* **INFORMATION PROVIDED**:
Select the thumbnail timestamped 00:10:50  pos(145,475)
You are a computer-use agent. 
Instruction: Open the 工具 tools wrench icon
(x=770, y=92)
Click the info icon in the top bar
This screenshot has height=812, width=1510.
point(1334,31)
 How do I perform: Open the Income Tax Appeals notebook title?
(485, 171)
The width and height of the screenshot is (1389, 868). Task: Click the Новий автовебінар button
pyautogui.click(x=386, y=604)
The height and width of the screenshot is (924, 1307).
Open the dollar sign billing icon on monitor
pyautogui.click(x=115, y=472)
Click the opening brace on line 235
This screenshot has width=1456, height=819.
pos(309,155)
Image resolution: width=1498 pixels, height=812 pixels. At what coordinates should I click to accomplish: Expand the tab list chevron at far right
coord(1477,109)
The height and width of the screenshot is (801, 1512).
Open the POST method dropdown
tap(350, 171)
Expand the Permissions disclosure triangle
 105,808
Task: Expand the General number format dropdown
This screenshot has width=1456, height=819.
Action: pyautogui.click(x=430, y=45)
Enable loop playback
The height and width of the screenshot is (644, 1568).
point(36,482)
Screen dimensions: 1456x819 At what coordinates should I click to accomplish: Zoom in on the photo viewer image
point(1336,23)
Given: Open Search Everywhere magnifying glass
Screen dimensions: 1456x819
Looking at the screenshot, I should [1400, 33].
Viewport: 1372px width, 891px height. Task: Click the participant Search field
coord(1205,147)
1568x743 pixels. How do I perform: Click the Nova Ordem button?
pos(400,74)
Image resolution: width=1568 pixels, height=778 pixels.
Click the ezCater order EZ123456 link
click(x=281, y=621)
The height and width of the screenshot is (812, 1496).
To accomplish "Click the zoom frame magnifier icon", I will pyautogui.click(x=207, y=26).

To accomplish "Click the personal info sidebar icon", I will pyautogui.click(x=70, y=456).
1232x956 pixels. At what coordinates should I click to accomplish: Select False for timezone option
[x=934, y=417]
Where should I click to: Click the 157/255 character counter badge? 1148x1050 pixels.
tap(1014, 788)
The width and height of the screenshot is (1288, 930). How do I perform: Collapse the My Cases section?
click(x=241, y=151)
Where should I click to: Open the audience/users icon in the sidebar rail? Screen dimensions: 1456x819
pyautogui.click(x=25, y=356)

* **ASSIGNMENT**:
Would you please repeat exactly the lines above, starting at the line with "Enable loop playback" and stopping at the line with "The height and width of the screenshot is (812, 1496).", both included?

* **TASK RESPONSE**:
Enable loop playback
The height and width of the screenshot is (644, 1568).
point(36,482)
Screen dimensions: 1456x819 At what coordinates should I click to accomplish: Zoom in on the photo viewer image
point(1336,23)
Given: Open Search Everywhere magnifying glass
Screen dimensions: 1456x819
Looking at the screenshot, I should [1400, 33].
Viewport: 1372px width, 891px height. Task: Click the participant Search field
coord(1205,147)
1568x743 pixels. How do I perform: Click the Nova Ordem button?
pos(400,74)
Image resolution: width=1568 pixels, height=778 pixels.
Click the ezCater order EZ123456 link
click(x=281, y=621)
The height and width of the screenshot is (812, 1496).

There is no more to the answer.